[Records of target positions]
☆ ☆ ☆

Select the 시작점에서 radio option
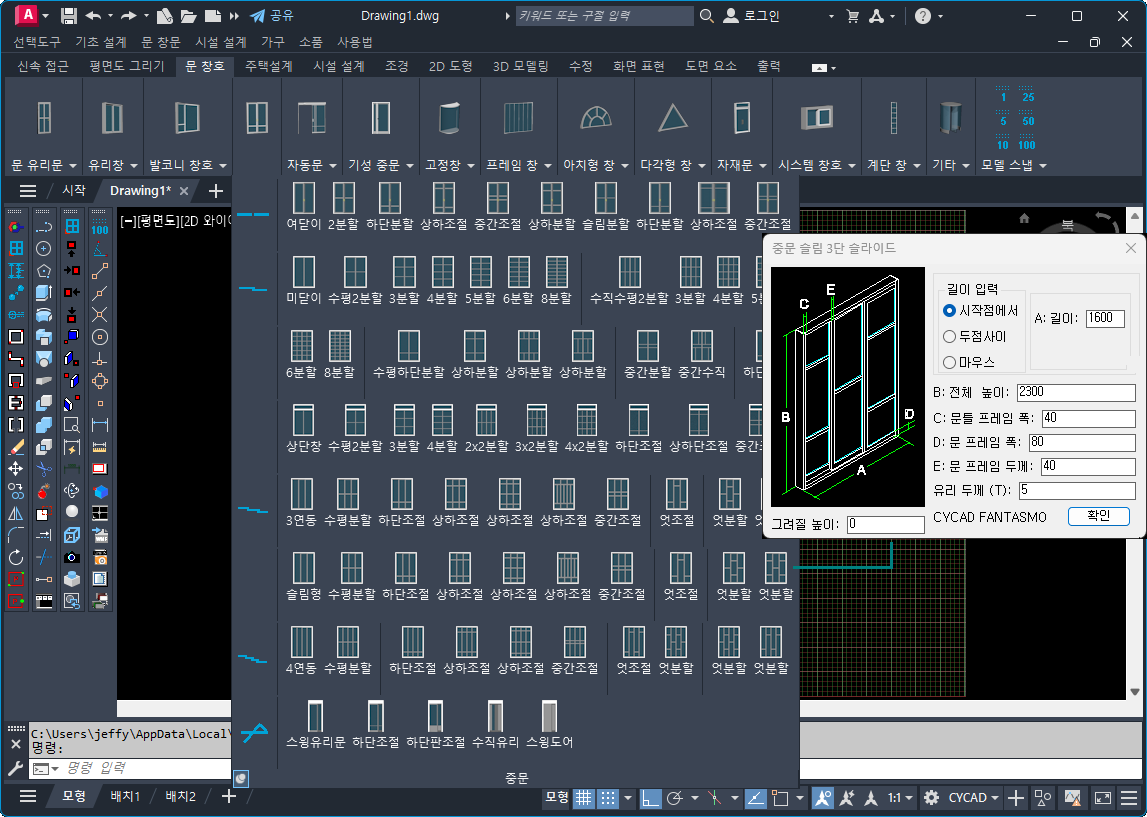The image size is (1147, 817). tap(950, 311)
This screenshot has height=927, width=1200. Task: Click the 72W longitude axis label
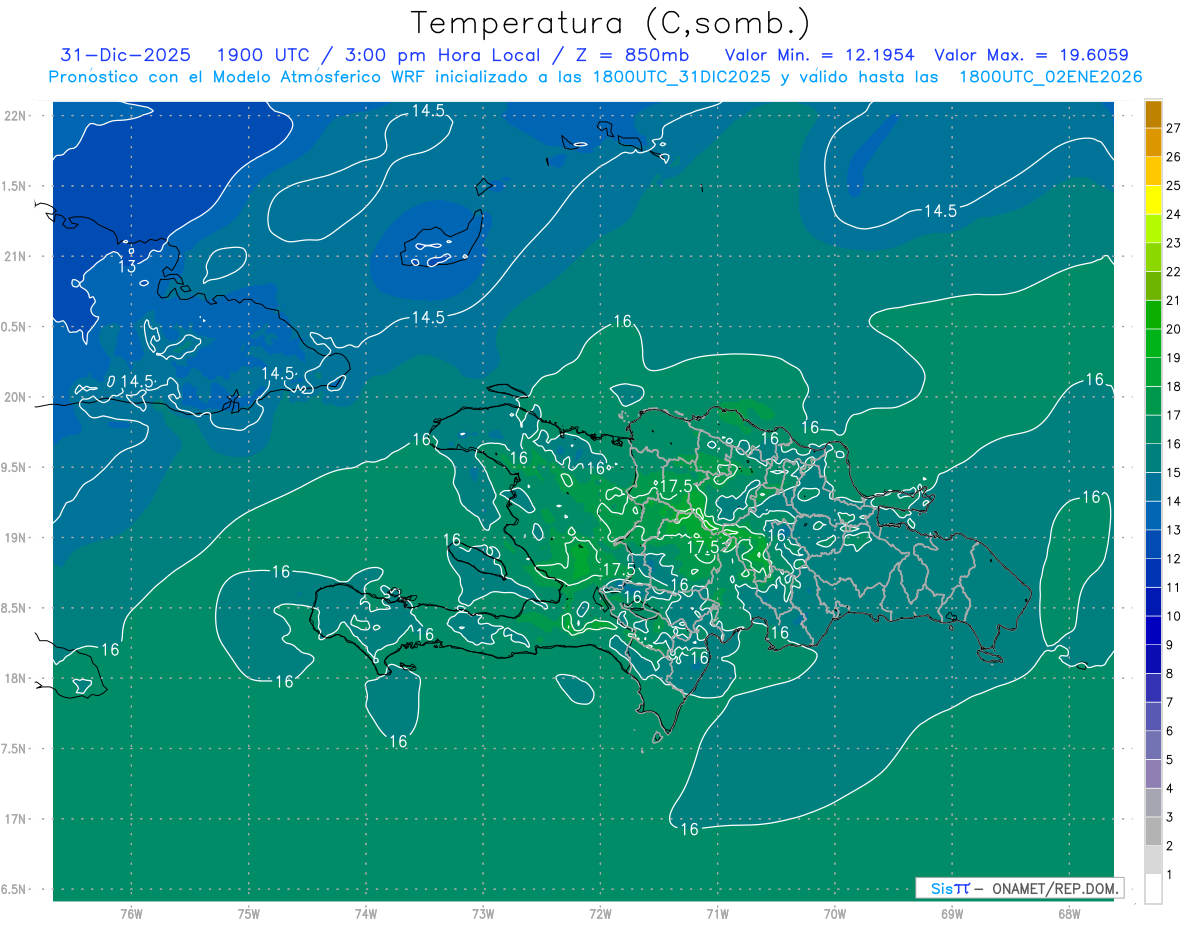[600, 913]
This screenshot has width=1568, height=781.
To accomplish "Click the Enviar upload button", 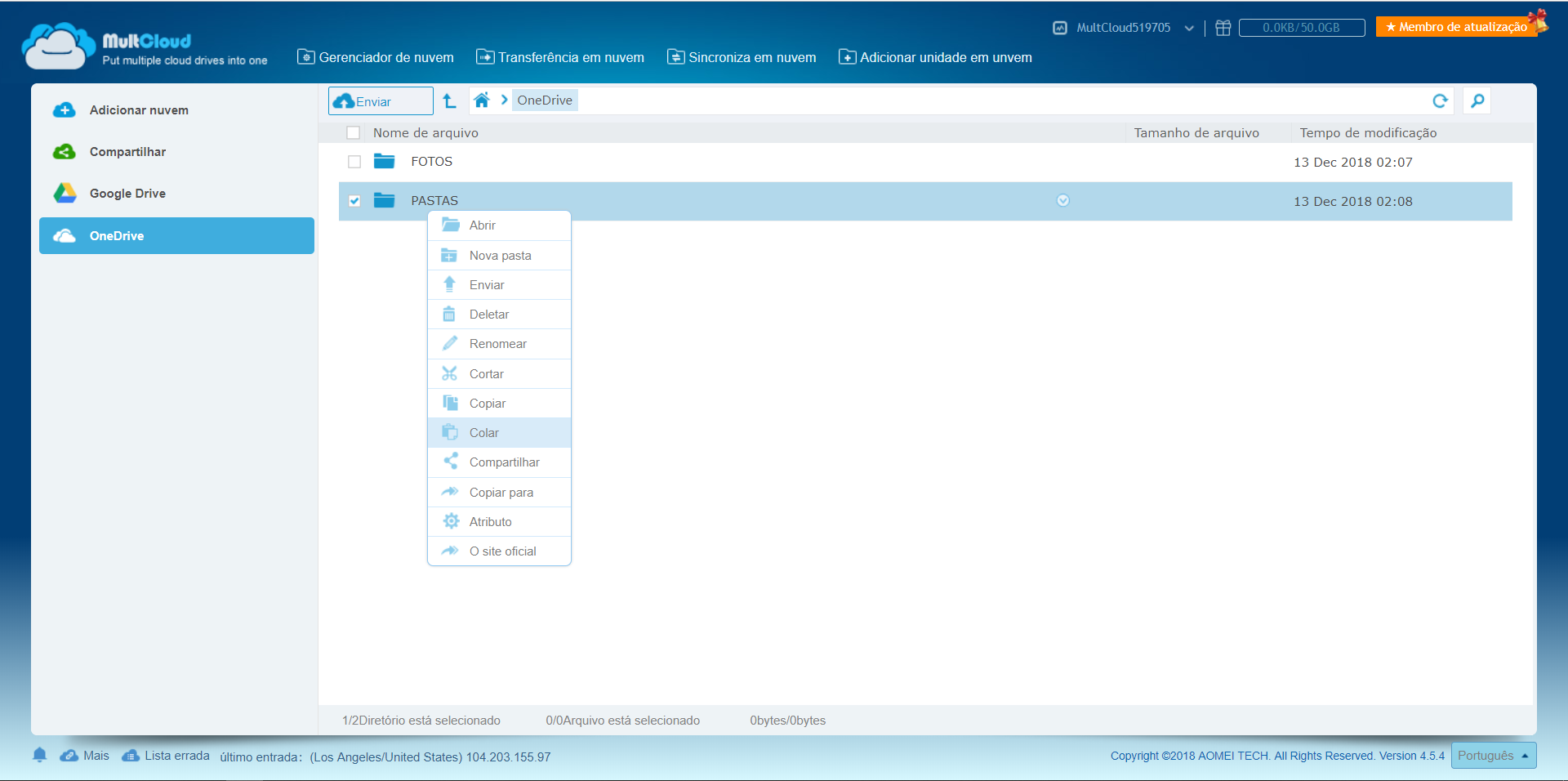I will tap(381, 101).
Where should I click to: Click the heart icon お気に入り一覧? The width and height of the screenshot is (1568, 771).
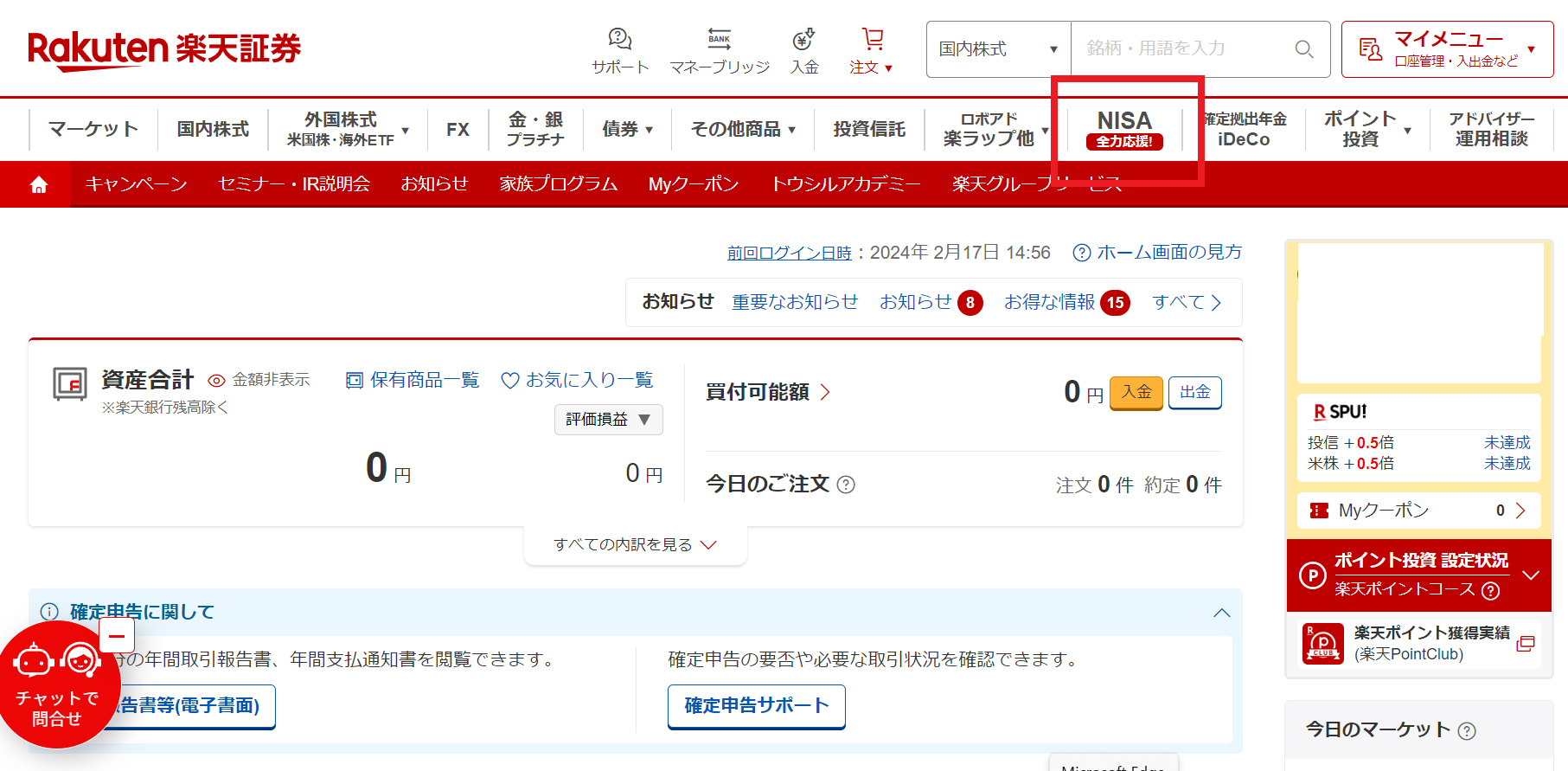[510, 381]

☆ ☆ ☆

* [What to produce]
Rewrite everything from the line containing "Where should I" down to the end of the records, swapping "heart" for "star" and keeping all else the same. Leave the pictures out of your answer.

* [Task response]
Where should I click to: Click the star icon お気に入り一覧? The width and height of the screenshot is (1568, 771).
[510, 381]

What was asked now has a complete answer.